Records drawn from a dataset:
>>>
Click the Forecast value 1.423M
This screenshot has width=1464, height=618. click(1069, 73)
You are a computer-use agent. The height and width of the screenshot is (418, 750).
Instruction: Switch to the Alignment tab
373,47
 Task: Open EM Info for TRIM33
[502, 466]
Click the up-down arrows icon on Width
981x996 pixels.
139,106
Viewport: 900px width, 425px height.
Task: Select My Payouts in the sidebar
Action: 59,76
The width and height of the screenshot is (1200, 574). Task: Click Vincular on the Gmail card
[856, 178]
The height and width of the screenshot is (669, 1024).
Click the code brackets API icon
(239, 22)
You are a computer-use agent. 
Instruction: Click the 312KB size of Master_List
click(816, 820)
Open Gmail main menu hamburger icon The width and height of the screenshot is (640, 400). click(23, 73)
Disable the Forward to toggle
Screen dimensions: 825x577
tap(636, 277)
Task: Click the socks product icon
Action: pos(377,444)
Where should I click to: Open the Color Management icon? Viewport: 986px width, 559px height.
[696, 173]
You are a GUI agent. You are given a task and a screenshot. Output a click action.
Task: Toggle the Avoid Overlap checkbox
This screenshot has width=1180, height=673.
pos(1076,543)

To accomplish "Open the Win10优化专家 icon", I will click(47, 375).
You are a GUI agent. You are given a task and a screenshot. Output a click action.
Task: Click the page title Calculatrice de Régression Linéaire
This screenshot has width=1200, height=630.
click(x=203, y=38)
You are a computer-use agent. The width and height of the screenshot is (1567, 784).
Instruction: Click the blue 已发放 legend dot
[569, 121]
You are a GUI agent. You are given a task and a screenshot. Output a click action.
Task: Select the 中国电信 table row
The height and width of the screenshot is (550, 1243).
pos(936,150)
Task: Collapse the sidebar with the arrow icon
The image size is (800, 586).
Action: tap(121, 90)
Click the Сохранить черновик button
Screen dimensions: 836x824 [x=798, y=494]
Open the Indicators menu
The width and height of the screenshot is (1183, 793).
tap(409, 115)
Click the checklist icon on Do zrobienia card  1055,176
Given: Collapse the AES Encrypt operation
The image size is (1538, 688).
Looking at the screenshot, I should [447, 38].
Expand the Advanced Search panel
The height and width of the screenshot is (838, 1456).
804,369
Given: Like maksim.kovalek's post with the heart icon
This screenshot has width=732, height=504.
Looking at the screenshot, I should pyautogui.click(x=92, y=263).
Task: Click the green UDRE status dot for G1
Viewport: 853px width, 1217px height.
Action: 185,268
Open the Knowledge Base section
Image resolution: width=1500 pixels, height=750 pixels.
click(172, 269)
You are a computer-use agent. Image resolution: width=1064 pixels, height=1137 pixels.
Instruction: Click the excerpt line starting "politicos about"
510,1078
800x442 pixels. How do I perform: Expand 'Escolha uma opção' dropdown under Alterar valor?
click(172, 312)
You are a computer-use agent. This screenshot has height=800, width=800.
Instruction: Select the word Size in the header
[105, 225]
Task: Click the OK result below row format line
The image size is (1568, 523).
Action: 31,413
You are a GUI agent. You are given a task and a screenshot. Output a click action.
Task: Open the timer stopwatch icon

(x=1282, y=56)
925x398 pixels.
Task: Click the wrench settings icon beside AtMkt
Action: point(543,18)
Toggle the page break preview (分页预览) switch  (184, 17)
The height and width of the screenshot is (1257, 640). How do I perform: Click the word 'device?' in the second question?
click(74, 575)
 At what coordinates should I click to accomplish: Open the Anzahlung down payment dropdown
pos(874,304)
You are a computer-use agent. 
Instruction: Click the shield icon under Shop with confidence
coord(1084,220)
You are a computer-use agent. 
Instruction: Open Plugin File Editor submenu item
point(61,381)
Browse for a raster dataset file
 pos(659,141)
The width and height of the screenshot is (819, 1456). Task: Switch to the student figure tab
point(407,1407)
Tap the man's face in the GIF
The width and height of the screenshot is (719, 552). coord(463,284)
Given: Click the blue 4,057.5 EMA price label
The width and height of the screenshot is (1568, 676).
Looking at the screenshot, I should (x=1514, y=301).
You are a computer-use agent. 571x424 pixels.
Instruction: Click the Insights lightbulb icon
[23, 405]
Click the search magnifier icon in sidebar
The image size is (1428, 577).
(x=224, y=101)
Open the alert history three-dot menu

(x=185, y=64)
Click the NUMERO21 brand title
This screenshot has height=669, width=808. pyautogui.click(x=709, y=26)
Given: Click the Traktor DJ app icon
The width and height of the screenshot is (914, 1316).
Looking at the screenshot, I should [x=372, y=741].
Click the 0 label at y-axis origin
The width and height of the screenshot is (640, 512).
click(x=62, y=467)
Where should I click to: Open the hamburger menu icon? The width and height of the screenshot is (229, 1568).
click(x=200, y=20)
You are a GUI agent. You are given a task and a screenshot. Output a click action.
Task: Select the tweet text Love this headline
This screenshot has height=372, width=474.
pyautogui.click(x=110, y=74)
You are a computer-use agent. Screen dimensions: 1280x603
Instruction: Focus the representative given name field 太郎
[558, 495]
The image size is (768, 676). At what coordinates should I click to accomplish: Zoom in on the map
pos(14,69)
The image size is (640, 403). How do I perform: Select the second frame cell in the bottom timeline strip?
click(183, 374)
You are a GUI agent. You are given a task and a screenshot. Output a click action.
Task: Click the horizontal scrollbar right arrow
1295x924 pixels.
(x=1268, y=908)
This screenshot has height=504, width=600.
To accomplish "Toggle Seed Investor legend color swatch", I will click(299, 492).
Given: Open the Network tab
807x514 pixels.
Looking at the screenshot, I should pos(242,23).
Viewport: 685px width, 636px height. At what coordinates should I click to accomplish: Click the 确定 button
<<<
_What the exercise asks_
Of the entries above, repeat exactly the lines from the line with "Given: Like maksim.kovalek's" through the line with "You are a computer-use agent. 571x424 pixels.", both of them included.

_Problem solution_
Given: Like maksim.kovalek's post with the heart icon
This screenshot has width=732, height=504.
Looking at the screenshot, I should pyautogui.click(x=92, y=263).
Task: Click the green UDRE status dot for G1
Viewport: 853px width, 1217px height.
Action: 185,268
Open the Knowledge Base section
Image resolution: width=1500 pixels, height=750 pixels.
click(172, 269)
You are a computer-use agent. Image resolution: width=1064 pixels, height=1137 pixels.
Instruction: Click the excerpt line starting "politicos about"
510,1078
800x442 pixels. How do I perform: Expand 'Escolha uma opção' dropdown under Alterar valor?
click(172, 312)
You are a computer-use agent. This screenshot has height=800, width=800.
Instruction: Select the word Size in the header
[105, 225]
Task: Click the OK result below row format line
The image size is (1568, 523).
Action: 31,413
You are a GUI agent. You are given a task and a screenshot. Output a click action.
Task: Open the timer stopwatch icon

(x=1282, y=56)
925x398 pixels.
Task: Click the wrench settings icon beside AtMkt
Action: point(543,18)
Toggle the page break preview (分页预览) switch  (184, 17)
The height and width of the screenshot is (1257, 640). How do I perform: Click the word 'device?' in the second question?
click(74, 575)
 At what coordinates should I click to accomplish: Open the Anzahlung down payment dropdown
pos(874,304)
You are a computer-use agent. 
Instruction: Click the shield icon under Shop with confidence
coord(1084,220)
You are a computer-use agent. 
Instruction: Open Plugin File Editor submenu item
point(61,381)
Browse for a raster dataset file
 pos(659,141)
The width and height of the screenshot is (819, 1456). Task: Switch to the student figure tab
point(407,1407)
Tap the man's face in the GIF
The width and height of the screenshot is (719, 552). coord(463,284)
Given: Click the blue 4,057.5 EMA price label
The width and height of the screenshot is (1568, 676).
Looking at the screenshot, I should (x=1514, y=301).
You are a computer-use agent. 571x424 pixels.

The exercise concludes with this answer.